Primary sclerosing cholangitis (PSC) is an uncommon disease of unknown etiology seen primarily in young or middle-aged males (2/3 of patients are < 45 years old). The disease is characterized by inflammation and fibrosis of the intra and extrahepatic bile ducts with diffuse stricture formation. In about 20% of cases, the extrahepatic ducts are normal and the changes are confined to the intrahepatic and proximal extrahepatic ducts only. There is a high association (70% of cases) with inflammatory bowel disease, particularly ulcerative colitis. PSC may appear before or after the onset of IBD or even years after colectomy. There is also an increased incidence of cholangiocarcinoma in patients with PSC.
The onset of PSC is insidious, with fatigue, pruritus and elevated LFT's initially. Intermittent bouts of cholangitis and jaundice occur as the strictures progress. The obliterative biliary fibrosis leads ultimately to cirrhosis and liver failure. There is no effective medical treatment; the strictures and stones may be managed with surgery or with percutaneous or endoscopic balloon dilatation and stenting.

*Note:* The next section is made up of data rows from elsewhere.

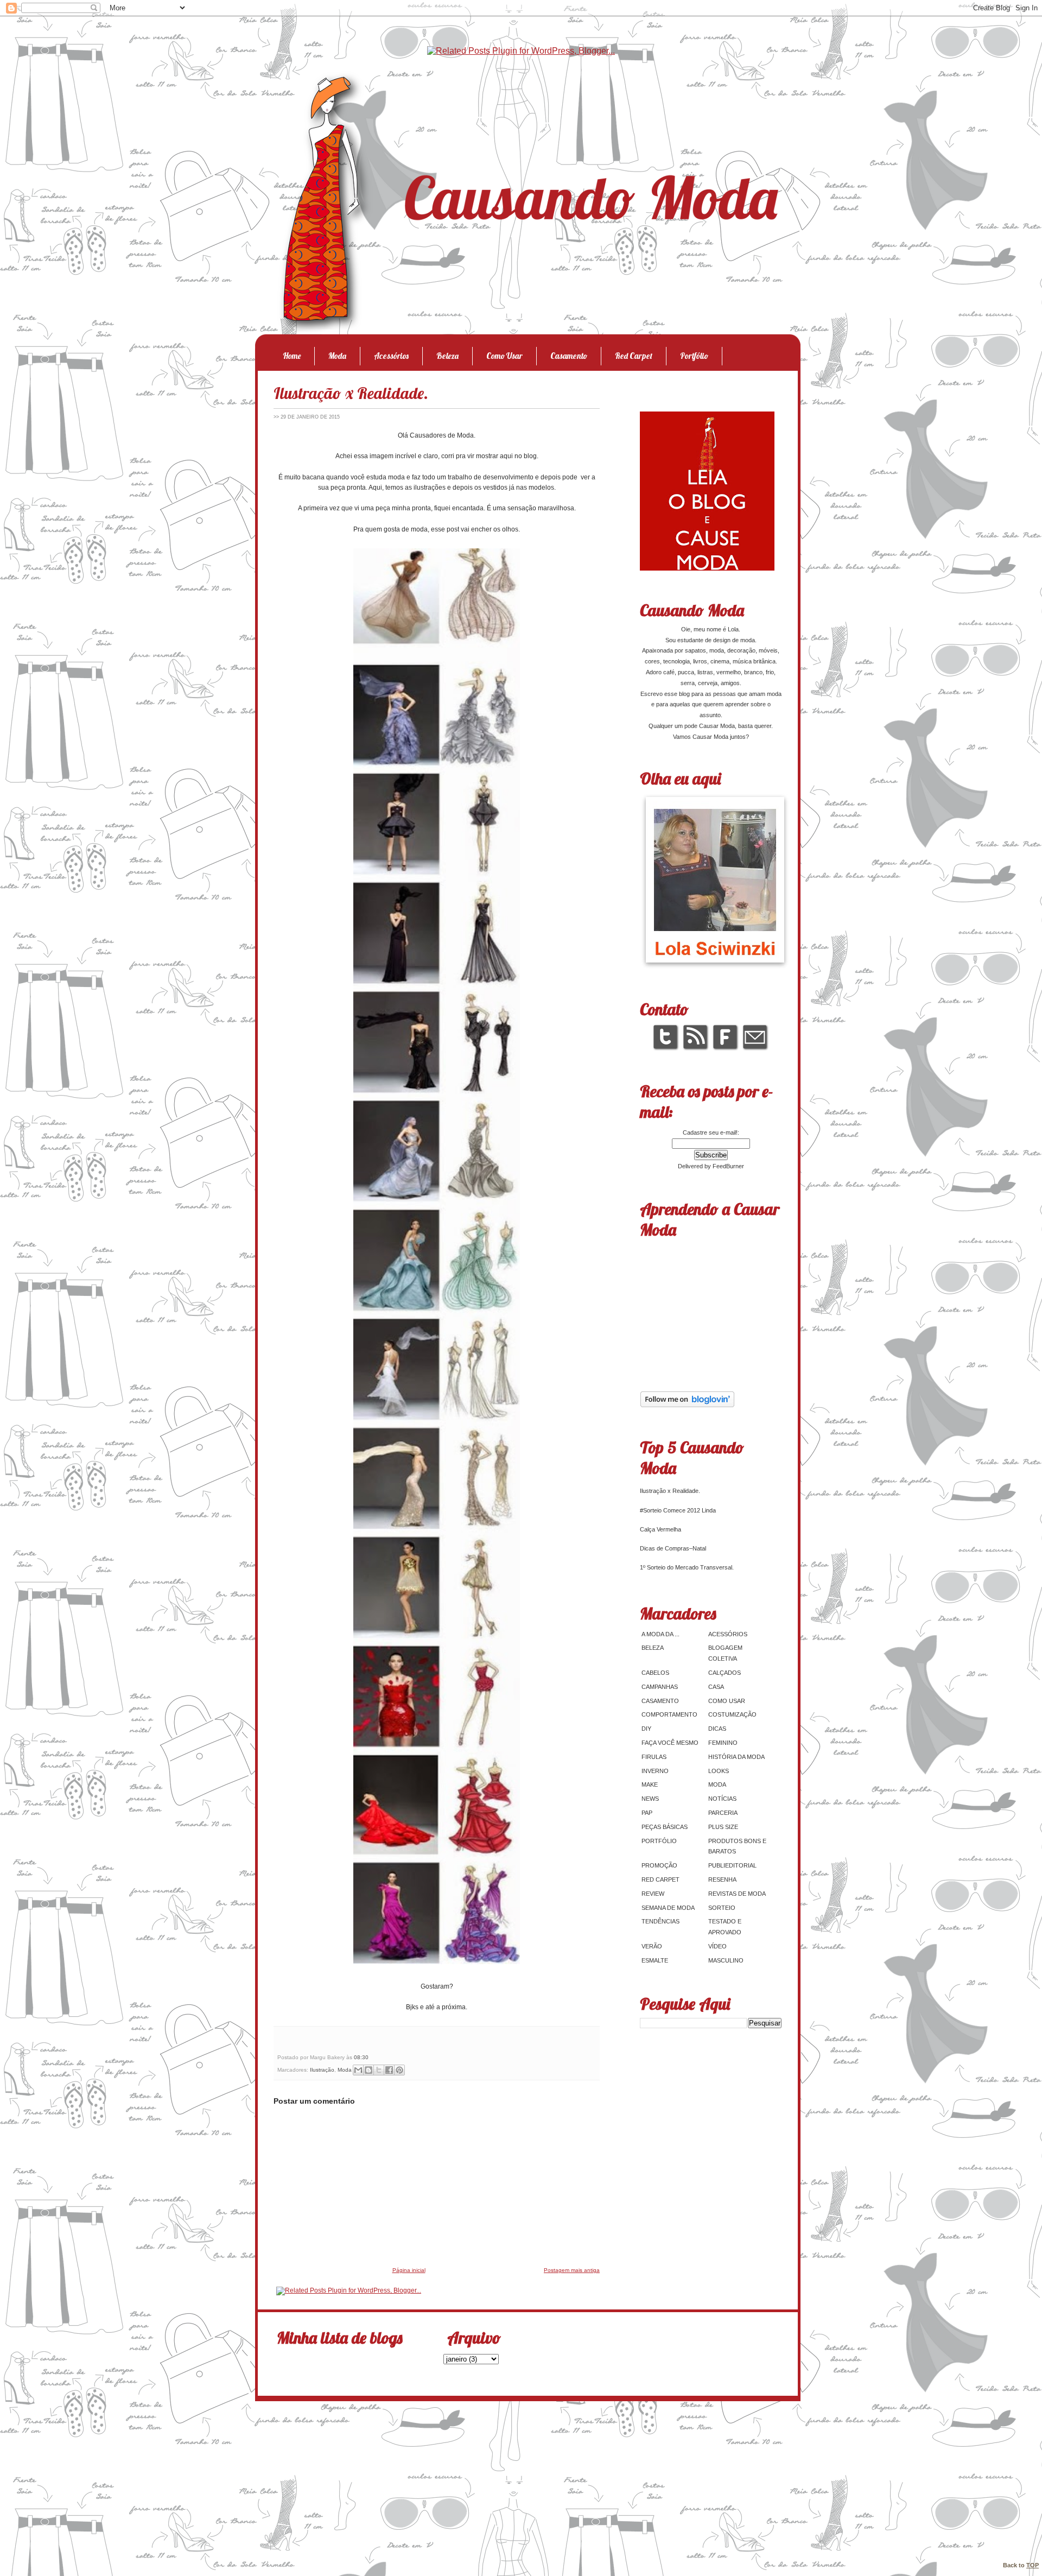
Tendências (660, 1921)
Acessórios (391, 356)
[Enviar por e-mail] (358, 2070)
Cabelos (655, 1672)
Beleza (447, 356)
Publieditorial (732, 1865)
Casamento (568, 356)
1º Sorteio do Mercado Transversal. (687, 1567)
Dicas (717, 1728)
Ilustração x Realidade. (351, 393)
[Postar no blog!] (368, 2070)
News (650, 1798)
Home (292, 356)
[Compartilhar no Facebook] (389, 2070)
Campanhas (659, 1686)
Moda (337, 356)
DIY (646, 1728)
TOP (1032, 2565)
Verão (651, 1946)
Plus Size (723, 1827)
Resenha (722, 1879)
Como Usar (504, 356)
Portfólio (694, 356)
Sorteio (721, 1907)
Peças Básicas (664, 1827)
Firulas (653, 1757)
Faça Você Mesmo (669, 1742)
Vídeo (717, 1946)
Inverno (655, 1771)
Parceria (723, 1812)
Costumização (732, 1714)
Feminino (723, 1742)
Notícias (722, 1798)
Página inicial (408, 2270)
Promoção (659, 1865)
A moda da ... (660, 1634)
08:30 (361, 2057)
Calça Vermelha (660, 1529)
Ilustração (322, 2070)
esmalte (654, 1960)
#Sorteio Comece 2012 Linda (678, 1510)
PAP (646, 1812)
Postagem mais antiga (572, 2270)
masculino (726, 1960)
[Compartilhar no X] (378, 2070)
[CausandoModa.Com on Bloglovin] (687, 1405)
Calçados (724, 1672)
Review (652, 1893)
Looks (718, 1771)
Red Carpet (633, 356)
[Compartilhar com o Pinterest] (399, 2070)
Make (649, 1784)
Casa (716, 1686)
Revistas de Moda (737, 1893)
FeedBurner (728, 1166)
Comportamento (669, 1714)
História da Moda (736, 1757)
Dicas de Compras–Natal (673, 1548)
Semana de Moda (668, 1907)
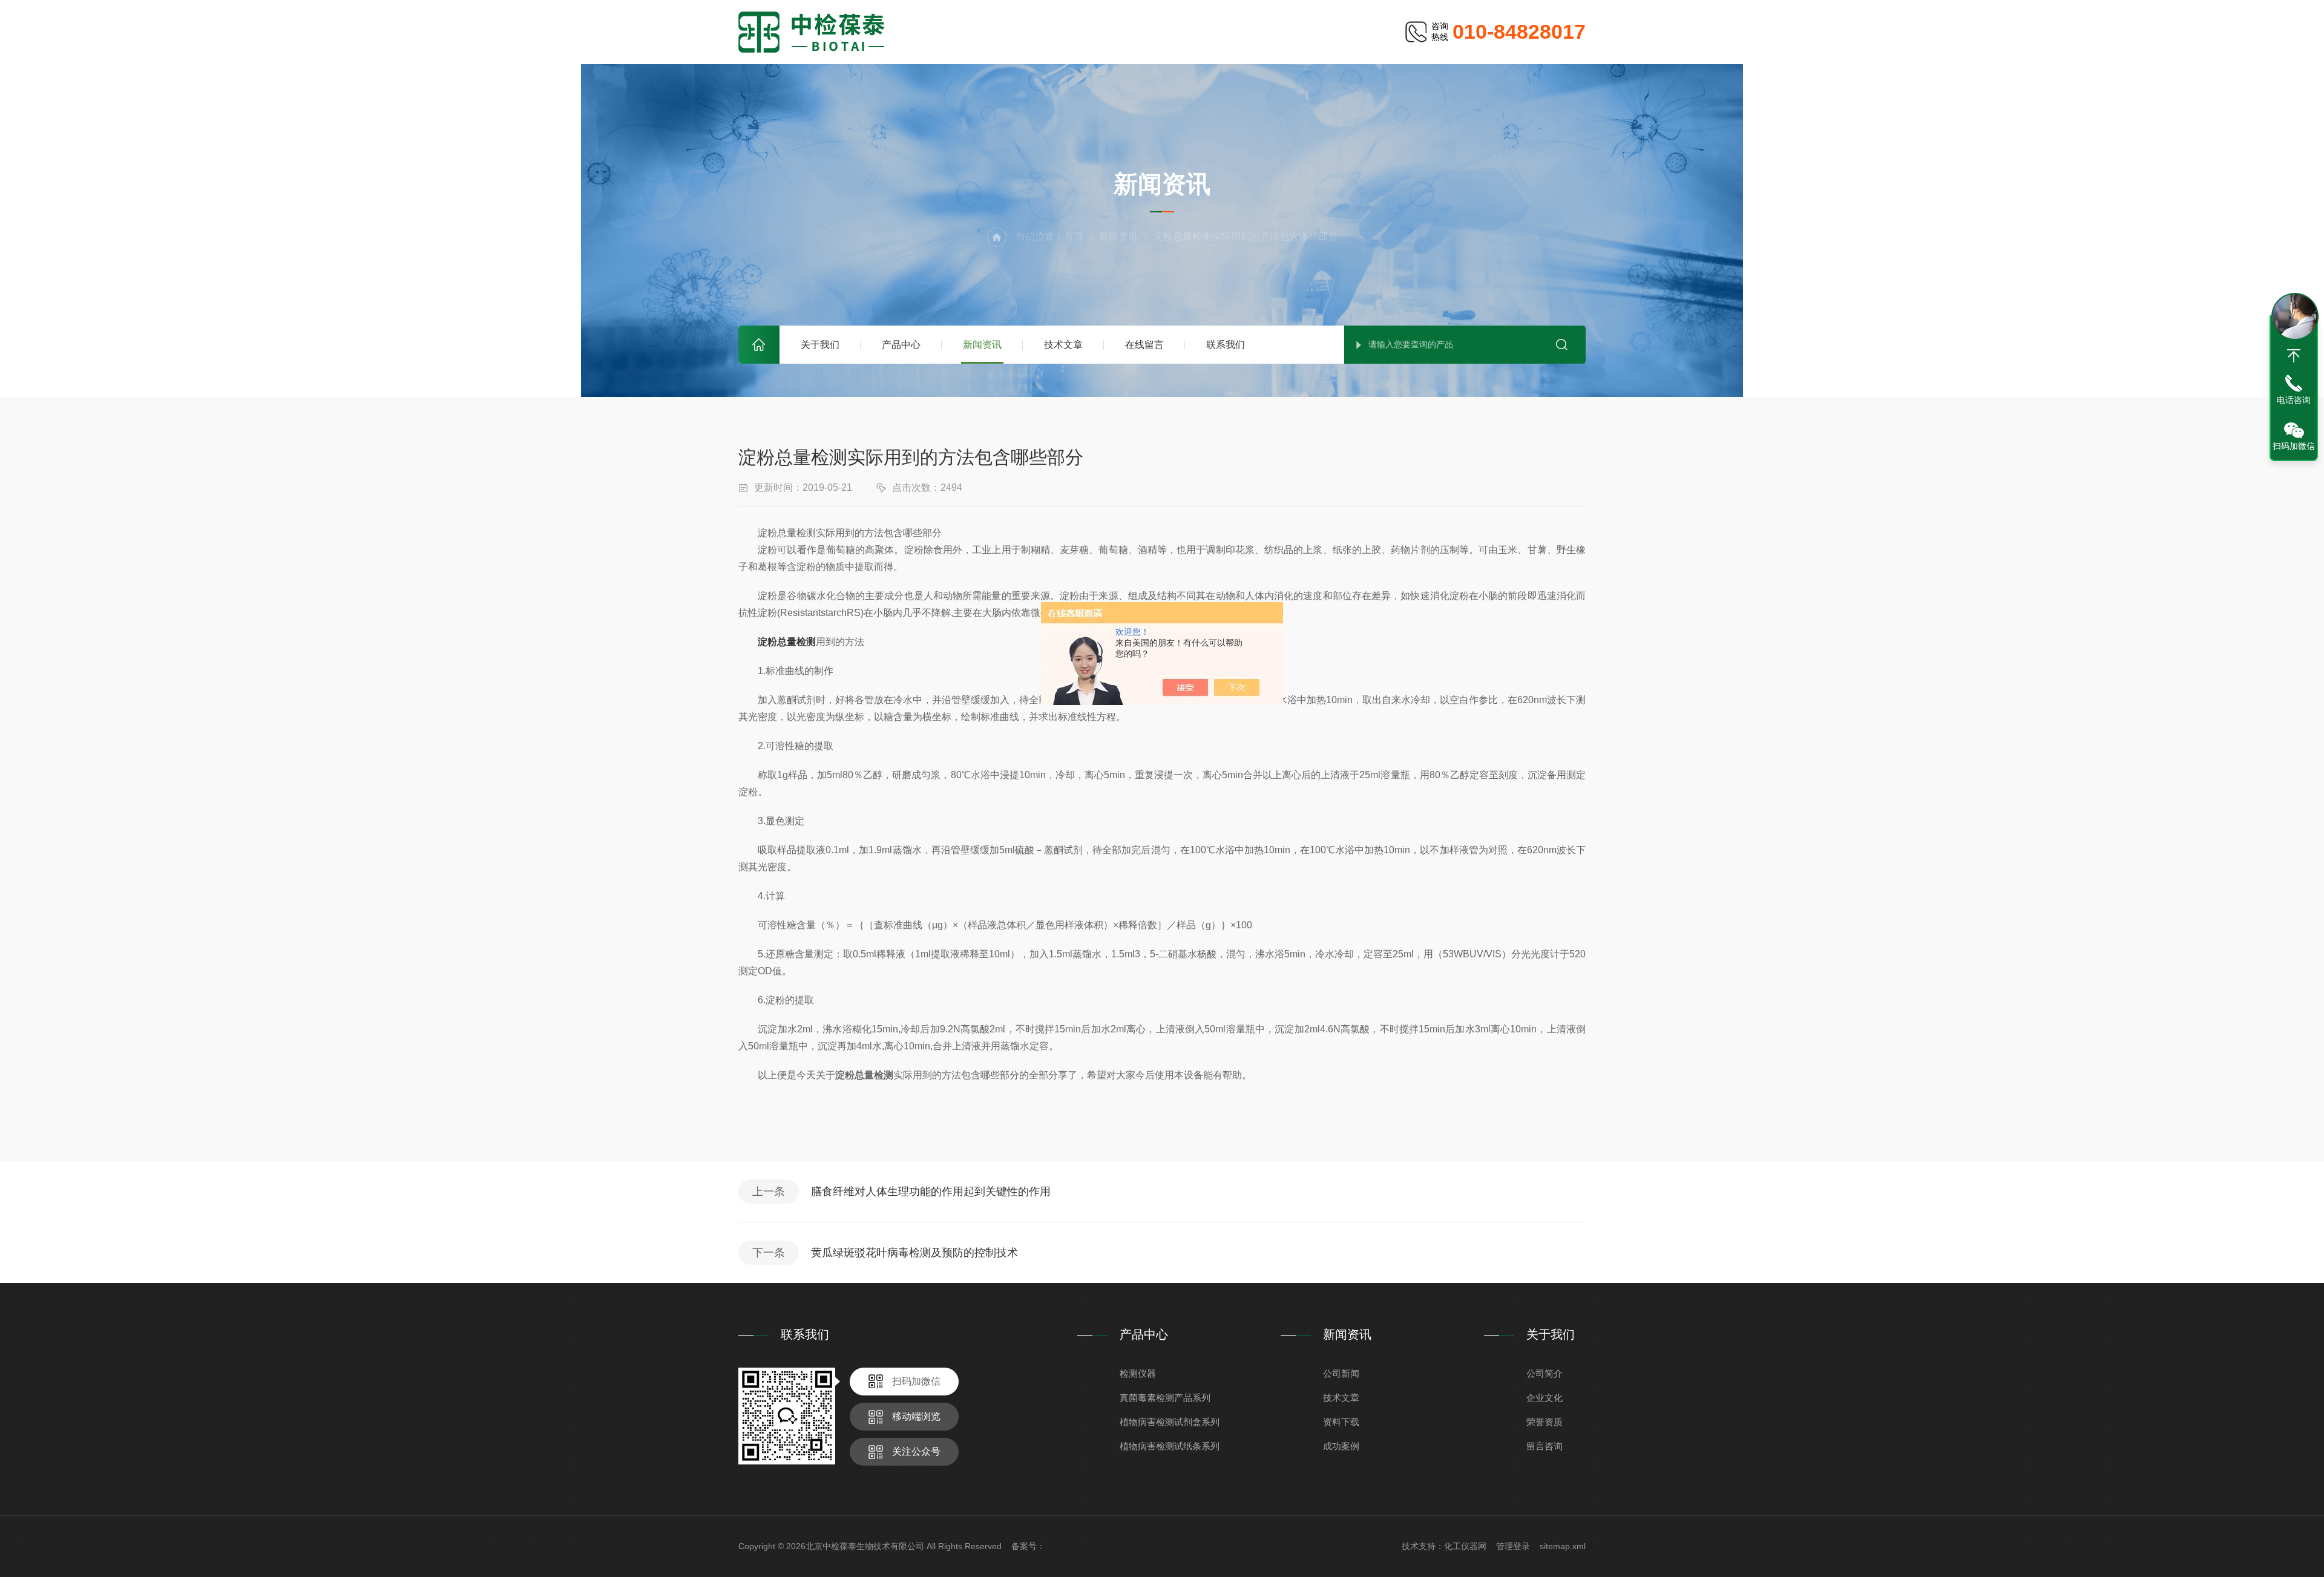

Imaging plays a central role in the diagnosis and management of PSC. Direct cholangiography with PTC or ERCP is necessary to confirm the diagnosis, assess severity of disease and look for the complications of stones or tumor. Because the intrahepatic ducts are not uniformly dilated, ERCP may more easily visualize the ducts. MRCP has been shown to evaluate the intrahepatic ducts as well or better than ERCP and is noninvasive. In most cases, the cholangiographic features are characteristic. The bile ducts are markedly irregular with multiple short segment strictures and intermittent areas of dilatation resulting in a "beaded" appearance. Small diverticular-like outpouchings are seen in approximately 25% of patients. Obliteration of the peripheral intrahepatic ducts results in a "pruned" pattern.
The main differential diagnosis is the diffuse form of cholangiocarcinoma, which can be indistinguishable on cholangiography. Malignant degeneration is usually associated with clinical deterioration and is suspected on cholangiography when one or more polypoid masses of 1 cm or more are seen. Other suggestive changes of malignancy include marked dilatation of ducts or ductal segments and marked progression of stricture formation or ductal dilatation on serial studies. Primary biliary cirrhosis (PBC) may simulate the cholangiograhic picture of PSC but involves only the intrahepatic ducts. Secondary cholangitis from post-op stricture or CBD stone should not be a diagnostic dilemma. Changes resembling PSC may be seen after hepatic artery chemotherapy or with the polymicrobial cholangitis seen with AIDS.
US and CT may be more helpful in the diagnosis of more advanced disease. US has limitations in detecting PSC early since the periductal fibrosis prevents the ducts from dilating. Areas of focal dilatation and the relatively echogenic fibrosis of the duct wall may be seen on sonography. CT shows areas of focal, discontinuous, mild dilatation of the intrahepatic ducts without associated mass. This pattern is not seen in other causes of biliary obstruction such as tumor or stone and is highly suggestive of sclerosing cholangitis. Duct wall thickening may be seen and may show enhancement with contrast administration.